## Work to be completed
Could you print, word for word, the lines of the material below from the line with "Locate an element on the screen. Image resolution: width=1777" to the line with "This screenshot has height=1417, width=1606.", including both of those lines?

## Exercise inputs
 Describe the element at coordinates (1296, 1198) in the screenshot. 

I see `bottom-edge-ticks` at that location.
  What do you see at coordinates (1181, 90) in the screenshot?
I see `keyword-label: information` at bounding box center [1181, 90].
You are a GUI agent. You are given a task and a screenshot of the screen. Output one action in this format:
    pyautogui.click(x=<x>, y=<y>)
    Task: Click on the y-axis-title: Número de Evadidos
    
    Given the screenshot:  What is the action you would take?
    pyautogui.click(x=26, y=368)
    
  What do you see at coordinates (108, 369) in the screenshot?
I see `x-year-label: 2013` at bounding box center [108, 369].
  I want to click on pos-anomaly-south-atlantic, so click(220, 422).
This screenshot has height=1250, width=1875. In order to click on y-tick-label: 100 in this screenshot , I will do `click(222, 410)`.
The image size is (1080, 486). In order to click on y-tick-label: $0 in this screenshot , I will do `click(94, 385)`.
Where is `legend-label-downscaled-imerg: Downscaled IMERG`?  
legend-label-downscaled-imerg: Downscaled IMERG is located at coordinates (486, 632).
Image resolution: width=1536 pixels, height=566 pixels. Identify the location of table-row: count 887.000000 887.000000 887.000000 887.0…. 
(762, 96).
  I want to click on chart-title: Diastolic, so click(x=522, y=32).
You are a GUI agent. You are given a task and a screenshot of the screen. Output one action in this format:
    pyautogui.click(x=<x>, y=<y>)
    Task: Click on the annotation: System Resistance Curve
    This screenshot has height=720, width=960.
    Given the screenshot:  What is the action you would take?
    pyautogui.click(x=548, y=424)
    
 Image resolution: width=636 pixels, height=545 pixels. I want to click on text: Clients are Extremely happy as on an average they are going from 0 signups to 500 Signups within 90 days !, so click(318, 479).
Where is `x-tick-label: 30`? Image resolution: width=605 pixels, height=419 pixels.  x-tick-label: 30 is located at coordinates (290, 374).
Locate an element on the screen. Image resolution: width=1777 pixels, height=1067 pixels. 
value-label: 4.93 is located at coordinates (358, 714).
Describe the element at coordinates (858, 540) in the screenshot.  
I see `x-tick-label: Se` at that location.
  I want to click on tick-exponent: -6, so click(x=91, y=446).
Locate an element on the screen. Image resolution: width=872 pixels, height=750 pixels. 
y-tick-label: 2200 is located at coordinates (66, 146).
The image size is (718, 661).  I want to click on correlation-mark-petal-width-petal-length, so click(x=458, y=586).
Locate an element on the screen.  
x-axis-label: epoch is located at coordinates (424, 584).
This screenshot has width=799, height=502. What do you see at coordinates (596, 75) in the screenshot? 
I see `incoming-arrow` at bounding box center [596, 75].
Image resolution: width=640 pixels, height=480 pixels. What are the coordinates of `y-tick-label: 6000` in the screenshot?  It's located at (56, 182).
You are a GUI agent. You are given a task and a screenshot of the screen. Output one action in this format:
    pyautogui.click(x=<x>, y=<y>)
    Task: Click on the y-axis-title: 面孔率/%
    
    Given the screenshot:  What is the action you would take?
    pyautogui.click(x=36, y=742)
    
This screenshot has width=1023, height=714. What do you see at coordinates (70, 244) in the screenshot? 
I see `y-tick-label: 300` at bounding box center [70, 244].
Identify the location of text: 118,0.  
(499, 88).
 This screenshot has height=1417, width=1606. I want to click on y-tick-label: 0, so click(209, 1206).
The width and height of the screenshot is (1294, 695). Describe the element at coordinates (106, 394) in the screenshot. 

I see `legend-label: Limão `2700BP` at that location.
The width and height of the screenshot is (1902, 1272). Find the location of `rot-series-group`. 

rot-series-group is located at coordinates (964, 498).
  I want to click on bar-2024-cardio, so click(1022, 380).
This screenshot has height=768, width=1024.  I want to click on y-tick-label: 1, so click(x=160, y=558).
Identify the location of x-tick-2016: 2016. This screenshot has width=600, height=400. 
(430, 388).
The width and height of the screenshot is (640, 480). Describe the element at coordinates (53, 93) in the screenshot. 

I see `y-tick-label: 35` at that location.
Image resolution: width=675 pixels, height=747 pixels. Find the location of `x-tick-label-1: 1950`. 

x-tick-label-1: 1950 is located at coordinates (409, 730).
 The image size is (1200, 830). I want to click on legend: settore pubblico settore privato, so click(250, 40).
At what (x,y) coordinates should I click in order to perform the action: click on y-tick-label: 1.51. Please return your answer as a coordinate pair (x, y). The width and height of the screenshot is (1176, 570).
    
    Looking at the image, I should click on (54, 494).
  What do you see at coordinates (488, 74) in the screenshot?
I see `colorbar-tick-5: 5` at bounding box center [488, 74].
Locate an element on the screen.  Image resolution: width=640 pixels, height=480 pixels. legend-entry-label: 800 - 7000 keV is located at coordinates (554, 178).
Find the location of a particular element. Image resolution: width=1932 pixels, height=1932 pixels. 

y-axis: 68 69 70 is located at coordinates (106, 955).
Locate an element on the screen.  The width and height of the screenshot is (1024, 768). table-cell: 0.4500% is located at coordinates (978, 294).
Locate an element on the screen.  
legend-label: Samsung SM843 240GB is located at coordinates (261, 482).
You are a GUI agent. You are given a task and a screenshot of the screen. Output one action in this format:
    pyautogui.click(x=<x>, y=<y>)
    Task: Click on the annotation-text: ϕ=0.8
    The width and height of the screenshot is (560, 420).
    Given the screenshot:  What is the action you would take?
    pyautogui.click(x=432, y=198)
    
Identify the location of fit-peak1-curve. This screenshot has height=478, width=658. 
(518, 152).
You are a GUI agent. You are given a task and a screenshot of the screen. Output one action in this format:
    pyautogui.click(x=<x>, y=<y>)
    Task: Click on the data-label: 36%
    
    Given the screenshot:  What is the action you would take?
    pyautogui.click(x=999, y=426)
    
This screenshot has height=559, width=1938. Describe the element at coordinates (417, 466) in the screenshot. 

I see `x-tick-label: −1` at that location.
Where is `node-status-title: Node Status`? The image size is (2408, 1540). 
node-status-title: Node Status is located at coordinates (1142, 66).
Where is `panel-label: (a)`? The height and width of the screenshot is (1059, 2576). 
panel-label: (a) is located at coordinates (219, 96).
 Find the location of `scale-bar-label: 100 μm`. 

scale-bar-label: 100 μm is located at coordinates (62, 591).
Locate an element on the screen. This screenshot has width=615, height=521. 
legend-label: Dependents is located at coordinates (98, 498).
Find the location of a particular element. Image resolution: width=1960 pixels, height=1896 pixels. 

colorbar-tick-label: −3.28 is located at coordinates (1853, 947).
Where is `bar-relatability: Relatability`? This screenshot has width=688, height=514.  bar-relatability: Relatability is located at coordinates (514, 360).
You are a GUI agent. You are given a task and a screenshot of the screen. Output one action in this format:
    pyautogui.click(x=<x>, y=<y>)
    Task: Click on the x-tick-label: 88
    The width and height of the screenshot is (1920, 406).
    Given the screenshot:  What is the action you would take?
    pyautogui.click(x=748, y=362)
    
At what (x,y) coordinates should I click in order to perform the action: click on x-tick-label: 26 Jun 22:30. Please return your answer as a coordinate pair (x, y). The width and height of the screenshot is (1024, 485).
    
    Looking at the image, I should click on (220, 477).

## Result
Locate an element on the screen. Image resolution: width=1777 pixels, height=1067 pixels. 
value-label: 4.93 is located at coordinates (358, 714).
Describe the element at coordinates (858, 540) in the screenshot.  
I see `x-tick-label: Se` at that location.
  I want to click on tick-exponent: -6, so click(x=91, y=446).
Locate an element on the screen. Image resolution: width=872 pixels, height=750 pixels. 
y-tick-label: 2200 is located at coordinates (66, 146).
The image size is (718, 661).  I want to click on correlation-mark-petal-width-petal-length, so click(x=458, y=586).
Locate an element on the screen.  
x-axis-label: epoch is located at coordinates (424, 584).
This screenshot has width=799, height=502. What do you see at coordinates (596, 75) in the screenshot? 
I see `incoming-arrow` at bounding box center [596, 75].
Image resolution: width=640 pixels, height=480 pixels. What are the coordinates of `y-tick-label: 6000` in the screenshot?  It's located at (56, 182).
You are a GUI agent. You are given a task and a screenshot of the screen. Output one action in this format:
    pyautogui.click(x=<x>, y=<y>)
    Task: Click on the y-axis-title: 面孔率/%
    
    Given the screenshot:  What is the action you would take?
    pyautogui.click(x=36, y=742)
    
This screenshot has width=1023, height=714. What do you see at coordinates (70, 244) in the screenshot? 
I see `y-tick-label: 300` at bounding box center [70, 244].
Identify the location of text: 118,0.  
(499, 88).
 This screenshot has height=1417, width=1606. I want to click on y-tick-label: 0, so click(209, 1206).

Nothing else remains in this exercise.